The Washington Post and associated press
JABAL SARAJ, Afghanistan — Afghan opposition forces on Sunday closed in from three sides on a large concentration of Taliban troops in northern Afghanistan, threatening to cut off the last major Taliban contingent in the north from its supply lines, rebel commanders said.
Leaders of the opposition Northern Alliance reported several additions to the string of rebel victories that began Friday with the fall of Mazar-e Sharif, a northern crossroads city. The alliance fighters, operating with decisive help from U.S. warplanes and special forces advisers, captured the town of Taloqan, sending Taliban troops retreating toward Kunduz, one of their last northern strongholds.
Many of the Northern Alliance’s claims could not be verified independently.

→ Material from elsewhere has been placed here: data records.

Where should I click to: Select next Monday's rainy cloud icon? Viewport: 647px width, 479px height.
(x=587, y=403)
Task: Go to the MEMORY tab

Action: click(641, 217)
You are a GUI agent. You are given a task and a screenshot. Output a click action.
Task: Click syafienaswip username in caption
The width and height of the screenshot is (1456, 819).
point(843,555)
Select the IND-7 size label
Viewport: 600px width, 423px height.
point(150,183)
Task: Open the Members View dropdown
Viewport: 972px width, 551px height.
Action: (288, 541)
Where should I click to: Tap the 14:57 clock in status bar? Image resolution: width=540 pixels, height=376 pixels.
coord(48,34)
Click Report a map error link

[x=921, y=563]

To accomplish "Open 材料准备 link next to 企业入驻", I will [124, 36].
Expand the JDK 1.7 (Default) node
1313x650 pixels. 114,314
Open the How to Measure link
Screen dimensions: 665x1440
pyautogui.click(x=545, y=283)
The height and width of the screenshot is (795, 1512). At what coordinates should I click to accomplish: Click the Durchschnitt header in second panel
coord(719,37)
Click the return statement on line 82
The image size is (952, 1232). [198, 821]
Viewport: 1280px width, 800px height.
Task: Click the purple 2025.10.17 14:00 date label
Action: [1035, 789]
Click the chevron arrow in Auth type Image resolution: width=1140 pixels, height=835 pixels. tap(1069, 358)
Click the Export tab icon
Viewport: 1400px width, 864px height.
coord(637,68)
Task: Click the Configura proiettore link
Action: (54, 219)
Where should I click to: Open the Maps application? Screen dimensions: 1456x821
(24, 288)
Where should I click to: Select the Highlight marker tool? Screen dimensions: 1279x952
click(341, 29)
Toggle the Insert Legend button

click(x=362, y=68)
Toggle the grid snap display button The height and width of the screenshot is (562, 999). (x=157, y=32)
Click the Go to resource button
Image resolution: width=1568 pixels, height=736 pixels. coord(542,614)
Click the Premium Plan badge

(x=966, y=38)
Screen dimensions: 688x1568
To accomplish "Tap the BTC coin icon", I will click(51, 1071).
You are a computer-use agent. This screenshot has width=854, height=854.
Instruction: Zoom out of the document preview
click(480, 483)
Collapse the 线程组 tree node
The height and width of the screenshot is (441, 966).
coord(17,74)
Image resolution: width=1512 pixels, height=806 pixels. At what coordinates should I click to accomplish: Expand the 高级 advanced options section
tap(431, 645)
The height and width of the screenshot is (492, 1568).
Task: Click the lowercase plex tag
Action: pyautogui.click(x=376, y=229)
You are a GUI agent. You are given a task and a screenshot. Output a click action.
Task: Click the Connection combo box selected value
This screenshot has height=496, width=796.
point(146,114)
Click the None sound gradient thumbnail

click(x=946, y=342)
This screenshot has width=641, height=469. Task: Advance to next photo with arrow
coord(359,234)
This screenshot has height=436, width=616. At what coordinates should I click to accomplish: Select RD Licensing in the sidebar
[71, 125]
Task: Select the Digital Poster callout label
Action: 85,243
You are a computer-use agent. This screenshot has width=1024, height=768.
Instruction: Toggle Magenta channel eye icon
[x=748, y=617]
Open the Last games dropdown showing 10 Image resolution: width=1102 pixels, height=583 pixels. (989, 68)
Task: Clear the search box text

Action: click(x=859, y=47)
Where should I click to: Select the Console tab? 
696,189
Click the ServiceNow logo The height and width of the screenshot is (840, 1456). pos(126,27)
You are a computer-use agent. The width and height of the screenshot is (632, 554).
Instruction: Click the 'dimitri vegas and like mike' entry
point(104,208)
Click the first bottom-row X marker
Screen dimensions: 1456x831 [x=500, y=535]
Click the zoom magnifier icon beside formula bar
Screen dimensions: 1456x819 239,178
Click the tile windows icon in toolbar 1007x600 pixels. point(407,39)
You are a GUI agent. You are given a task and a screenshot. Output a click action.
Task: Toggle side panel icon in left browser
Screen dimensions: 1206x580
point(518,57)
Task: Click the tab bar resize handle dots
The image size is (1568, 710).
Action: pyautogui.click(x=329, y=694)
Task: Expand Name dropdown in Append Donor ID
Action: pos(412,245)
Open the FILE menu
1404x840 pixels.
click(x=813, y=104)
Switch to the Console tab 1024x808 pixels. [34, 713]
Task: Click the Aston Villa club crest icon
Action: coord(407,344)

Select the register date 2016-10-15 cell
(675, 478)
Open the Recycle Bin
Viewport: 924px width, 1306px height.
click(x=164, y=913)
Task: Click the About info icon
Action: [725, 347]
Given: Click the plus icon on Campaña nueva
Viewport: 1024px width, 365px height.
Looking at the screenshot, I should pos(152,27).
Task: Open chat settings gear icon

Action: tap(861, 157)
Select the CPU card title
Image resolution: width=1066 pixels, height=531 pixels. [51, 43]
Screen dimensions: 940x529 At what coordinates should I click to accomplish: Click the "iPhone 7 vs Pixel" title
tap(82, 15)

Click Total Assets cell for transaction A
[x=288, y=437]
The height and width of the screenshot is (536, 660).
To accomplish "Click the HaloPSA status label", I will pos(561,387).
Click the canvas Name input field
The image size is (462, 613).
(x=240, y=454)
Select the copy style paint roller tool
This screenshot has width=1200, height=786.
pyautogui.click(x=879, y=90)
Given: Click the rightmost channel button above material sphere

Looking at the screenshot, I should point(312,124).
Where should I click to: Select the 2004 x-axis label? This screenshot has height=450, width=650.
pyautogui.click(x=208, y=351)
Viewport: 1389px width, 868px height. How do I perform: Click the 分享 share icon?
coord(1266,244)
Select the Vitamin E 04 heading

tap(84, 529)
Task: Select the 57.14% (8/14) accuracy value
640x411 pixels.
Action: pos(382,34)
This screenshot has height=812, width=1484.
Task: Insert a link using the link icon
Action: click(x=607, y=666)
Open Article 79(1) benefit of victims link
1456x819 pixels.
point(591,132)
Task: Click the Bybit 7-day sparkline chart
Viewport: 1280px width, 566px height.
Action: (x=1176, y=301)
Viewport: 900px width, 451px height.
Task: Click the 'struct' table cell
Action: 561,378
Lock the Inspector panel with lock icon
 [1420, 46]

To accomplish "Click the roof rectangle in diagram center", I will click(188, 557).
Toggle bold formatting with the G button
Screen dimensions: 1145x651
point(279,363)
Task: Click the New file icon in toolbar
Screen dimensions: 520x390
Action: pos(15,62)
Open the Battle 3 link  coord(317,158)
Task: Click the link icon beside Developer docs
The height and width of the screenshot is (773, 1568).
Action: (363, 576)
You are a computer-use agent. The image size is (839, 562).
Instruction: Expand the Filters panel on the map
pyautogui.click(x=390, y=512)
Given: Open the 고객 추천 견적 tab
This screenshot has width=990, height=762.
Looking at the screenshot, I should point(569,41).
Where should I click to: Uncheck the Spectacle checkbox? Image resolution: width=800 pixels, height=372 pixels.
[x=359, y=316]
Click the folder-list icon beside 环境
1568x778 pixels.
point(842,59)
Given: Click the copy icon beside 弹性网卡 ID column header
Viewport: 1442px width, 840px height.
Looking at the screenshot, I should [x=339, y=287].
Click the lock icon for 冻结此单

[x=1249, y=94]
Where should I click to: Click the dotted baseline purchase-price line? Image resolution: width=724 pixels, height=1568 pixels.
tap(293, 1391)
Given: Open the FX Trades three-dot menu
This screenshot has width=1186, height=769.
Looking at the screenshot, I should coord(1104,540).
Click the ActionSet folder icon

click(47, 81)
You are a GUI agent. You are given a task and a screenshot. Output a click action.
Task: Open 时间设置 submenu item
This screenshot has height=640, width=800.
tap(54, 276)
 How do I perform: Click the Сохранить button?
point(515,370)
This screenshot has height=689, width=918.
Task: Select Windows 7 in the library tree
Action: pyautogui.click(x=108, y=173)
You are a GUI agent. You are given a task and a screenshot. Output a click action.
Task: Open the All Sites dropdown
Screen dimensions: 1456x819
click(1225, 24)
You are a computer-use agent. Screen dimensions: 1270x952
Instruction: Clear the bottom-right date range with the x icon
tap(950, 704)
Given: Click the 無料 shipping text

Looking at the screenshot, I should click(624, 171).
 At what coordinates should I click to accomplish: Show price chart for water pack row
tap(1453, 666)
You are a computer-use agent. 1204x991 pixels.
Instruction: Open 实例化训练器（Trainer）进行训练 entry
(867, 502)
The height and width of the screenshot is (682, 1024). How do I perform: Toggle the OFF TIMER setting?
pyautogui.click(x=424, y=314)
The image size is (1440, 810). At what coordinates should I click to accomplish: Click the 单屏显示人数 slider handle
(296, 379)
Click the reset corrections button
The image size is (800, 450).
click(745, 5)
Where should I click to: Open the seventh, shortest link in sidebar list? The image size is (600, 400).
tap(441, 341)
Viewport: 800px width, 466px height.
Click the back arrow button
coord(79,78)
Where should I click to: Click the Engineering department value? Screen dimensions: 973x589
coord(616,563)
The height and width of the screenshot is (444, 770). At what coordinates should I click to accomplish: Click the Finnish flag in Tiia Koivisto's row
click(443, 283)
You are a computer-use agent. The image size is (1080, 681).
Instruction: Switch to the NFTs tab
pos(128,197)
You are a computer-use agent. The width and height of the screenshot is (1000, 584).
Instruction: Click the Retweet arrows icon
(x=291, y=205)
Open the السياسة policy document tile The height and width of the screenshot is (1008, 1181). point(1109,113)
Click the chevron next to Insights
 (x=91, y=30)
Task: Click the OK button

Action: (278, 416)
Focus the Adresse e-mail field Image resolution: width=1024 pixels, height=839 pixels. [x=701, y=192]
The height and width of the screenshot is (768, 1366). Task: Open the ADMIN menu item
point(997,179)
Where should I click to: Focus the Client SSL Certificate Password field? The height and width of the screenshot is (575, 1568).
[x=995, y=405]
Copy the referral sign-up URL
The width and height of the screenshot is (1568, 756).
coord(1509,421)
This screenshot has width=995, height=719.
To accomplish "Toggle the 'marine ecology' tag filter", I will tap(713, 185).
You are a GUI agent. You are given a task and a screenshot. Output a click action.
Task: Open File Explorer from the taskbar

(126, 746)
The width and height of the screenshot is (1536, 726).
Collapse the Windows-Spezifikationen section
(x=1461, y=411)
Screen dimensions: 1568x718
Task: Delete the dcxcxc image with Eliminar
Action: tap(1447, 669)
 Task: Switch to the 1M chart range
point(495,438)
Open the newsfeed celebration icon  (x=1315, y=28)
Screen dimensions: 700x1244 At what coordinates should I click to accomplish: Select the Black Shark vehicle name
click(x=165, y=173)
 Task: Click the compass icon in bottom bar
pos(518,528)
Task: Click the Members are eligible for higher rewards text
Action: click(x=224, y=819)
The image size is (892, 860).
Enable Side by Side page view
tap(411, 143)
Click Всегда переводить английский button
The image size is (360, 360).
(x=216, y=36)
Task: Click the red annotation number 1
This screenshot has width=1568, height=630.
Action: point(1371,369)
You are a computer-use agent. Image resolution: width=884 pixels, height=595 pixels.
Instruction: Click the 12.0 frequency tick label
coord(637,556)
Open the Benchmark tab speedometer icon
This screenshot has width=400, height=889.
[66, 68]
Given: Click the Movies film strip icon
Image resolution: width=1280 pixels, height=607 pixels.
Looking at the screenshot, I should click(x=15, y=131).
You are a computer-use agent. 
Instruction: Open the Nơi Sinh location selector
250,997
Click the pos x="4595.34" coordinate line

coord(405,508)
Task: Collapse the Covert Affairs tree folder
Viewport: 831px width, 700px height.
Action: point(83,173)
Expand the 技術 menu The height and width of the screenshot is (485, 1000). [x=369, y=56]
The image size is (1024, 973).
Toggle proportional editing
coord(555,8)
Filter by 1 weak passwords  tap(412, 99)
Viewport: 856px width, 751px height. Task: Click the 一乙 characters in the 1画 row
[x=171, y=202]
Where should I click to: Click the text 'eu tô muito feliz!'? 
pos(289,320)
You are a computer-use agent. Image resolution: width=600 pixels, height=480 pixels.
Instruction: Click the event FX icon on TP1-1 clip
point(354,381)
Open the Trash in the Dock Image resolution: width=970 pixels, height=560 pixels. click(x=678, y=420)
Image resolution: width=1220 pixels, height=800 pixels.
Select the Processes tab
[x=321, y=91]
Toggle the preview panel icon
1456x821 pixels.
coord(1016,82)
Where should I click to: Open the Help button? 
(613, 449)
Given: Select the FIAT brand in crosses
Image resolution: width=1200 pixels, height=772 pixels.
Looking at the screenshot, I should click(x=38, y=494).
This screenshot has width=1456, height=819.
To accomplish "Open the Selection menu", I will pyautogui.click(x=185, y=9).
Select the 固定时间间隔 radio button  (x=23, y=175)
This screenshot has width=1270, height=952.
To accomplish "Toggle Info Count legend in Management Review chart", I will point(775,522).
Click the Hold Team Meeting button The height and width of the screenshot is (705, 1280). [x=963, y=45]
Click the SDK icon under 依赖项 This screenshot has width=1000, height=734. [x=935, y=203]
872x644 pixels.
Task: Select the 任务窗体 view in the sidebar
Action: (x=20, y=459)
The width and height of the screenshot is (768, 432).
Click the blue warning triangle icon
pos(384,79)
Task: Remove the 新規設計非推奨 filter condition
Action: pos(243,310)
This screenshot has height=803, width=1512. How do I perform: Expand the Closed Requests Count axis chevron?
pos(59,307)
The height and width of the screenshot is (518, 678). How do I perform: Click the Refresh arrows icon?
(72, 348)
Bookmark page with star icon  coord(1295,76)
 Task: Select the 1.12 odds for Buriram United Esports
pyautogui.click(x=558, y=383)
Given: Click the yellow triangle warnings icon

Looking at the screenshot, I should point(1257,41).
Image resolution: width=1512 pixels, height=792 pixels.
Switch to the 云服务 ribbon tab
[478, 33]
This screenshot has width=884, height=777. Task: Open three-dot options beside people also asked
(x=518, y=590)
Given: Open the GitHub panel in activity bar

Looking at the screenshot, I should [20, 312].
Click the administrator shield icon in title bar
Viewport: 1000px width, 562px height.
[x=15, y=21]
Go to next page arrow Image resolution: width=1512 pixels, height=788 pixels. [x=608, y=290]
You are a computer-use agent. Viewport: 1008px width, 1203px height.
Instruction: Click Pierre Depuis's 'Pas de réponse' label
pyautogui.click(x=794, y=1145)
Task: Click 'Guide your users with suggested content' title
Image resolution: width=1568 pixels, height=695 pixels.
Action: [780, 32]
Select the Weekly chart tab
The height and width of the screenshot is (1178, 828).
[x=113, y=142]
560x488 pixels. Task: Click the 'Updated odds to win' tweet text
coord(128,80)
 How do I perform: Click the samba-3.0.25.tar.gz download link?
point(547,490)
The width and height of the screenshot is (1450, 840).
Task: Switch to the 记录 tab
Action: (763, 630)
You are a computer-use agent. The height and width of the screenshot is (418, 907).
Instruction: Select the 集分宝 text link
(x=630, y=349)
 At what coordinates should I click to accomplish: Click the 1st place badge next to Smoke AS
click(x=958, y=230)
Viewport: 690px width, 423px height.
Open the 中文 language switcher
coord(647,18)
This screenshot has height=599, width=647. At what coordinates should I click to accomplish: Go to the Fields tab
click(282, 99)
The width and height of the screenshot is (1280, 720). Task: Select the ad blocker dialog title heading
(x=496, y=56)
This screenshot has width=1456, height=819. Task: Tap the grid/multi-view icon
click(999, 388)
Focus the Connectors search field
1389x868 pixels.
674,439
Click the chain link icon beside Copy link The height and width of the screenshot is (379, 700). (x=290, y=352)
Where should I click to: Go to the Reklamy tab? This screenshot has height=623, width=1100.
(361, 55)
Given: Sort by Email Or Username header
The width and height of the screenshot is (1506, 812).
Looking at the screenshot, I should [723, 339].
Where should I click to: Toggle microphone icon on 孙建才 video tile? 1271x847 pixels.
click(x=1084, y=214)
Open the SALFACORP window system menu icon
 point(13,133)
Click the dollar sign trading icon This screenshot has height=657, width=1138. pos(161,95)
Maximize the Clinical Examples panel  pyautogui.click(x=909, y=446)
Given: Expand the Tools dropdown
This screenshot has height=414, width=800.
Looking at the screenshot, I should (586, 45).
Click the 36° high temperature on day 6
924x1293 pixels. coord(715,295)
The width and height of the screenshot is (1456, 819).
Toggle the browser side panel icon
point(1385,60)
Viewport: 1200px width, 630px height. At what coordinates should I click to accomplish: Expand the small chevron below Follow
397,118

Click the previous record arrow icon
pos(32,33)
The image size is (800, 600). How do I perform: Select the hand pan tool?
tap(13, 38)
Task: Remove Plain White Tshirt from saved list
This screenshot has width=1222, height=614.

The setbacks for the Taliban over a three-day period appeared to strengthen the hand of the United States in pursuing its goal of dismantling the ruling Afghan militia, which is harboring reputed terrorist Osama bin Laden.
Some rebel commanders have expressed eagerness to retake Kabul, the Afghan capital. But military and political planners in Washington and other foreign capitals have urged them to stay out of the capital until a broad-based government can be formed to replace the Taliban.
In a news conference Sunday, Abdullah, the Northern Alliance’s foreign minister, asserted the alliance had seized six northern provinces since Friday. After being bottled up in the northeastern province of Badakhshan for most of the last three years, the alliance now also controls Takhar, Bamian, Samangan, Jowzjan, Badghis and Balkh provinces, he said.
But alliance officials cautioned that several pockets of resistance remain in the north, and the Taliban forces being hemmed in around Kunduz include Arab, Pakistani and other foreign fighters who are expected to put up a fierce defense.
In Kabul, a Taliban spokesman acknowledged the loss of three provinces but said its forces had made a strategic withdrawal to regroup.
U.S. warplanes, including B-52 bombers, staged air strikes throughout Sunday on Taliban front-line positions 35 miles north of Kabul, seeking out retreating bands of Taliban fighters. Taliban and Northern Alliance forces also traded fire with rockets, mortars and machine guns.
The people of Mazar-e Sharif, which had been in Taliban hands for three years before its capture Friday, celebrated the alliance victory by flouting the harsh social and religious restrictions that had been imposed by the Taliban’s widely resented Ministry for the Promotion of Virtue and Prevention of Vice.
Men lined up at barber shops to shave off their beards, which had been mandatory under the Taliban’s interpretation of Islam; music, previously banned by the Taliban, blared from homes and shops; and women threw off their head-to-toe veils known as burqas, the Pakistani-based Afghan Islamic Press reported.